TASK BRIEF | Output the stretch from the line that contains "Given: Click the Add to keyword list button" through the end of the records as a Markdown table with the columns Row and Line, leaving out blank lines.

WORKING DATA |
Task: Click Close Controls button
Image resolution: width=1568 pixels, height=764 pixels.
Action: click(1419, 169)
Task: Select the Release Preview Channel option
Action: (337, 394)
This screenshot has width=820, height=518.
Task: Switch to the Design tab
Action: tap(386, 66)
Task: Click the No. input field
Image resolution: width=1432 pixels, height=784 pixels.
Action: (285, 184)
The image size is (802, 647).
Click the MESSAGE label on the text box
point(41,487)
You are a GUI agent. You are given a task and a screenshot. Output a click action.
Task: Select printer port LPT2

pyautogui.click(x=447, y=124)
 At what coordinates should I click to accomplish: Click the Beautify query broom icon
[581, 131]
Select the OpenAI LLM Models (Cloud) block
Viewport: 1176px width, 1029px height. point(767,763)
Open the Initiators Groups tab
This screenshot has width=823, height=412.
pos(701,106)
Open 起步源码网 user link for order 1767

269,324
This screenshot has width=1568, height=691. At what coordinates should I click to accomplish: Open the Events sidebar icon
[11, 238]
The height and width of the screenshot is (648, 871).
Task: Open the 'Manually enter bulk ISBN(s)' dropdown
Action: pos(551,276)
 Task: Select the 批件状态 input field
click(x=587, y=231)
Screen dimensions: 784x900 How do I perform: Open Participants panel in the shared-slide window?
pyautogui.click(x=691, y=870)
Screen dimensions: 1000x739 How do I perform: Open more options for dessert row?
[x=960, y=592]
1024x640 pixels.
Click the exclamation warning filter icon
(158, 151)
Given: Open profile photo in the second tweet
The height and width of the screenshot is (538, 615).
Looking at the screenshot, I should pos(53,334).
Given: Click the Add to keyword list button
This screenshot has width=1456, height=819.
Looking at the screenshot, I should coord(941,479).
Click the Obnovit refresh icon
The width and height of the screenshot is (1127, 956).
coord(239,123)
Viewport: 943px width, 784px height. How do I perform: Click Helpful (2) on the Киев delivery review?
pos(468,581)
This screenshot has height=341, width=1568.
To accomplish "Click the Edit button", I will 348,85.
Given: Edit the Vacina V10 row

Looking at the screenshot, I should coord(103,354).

RIGHT ANSWER |
| Row | Line |
|---|---|
| 1 | Given: Click the Add to keyword list button |
| 2 | This screenshot has width=1456, height=819. |
| 3 | Looking at the screenshot, I should coord(941,479). |
| 4 | Click the Obnovit refresh icon |
| 5 | The width and height of the screenshot is (1127, 956). |
| 6 | coord(239,123) |
| 7 | Viewport: 943px width, 784px height. How do I perform: Click Helpful (2) on the Киев delivery review? |
| 8 | pos(468,581) |
| 9 | This screenshot has height=341, width=1568. |
| 10 | To accomplish "Click the Edit button", I will 348,85. |
| 11 | Given: Edit the Vacina V10 row |
| 12 | Looking at the screenshot, I should coord(103,354). |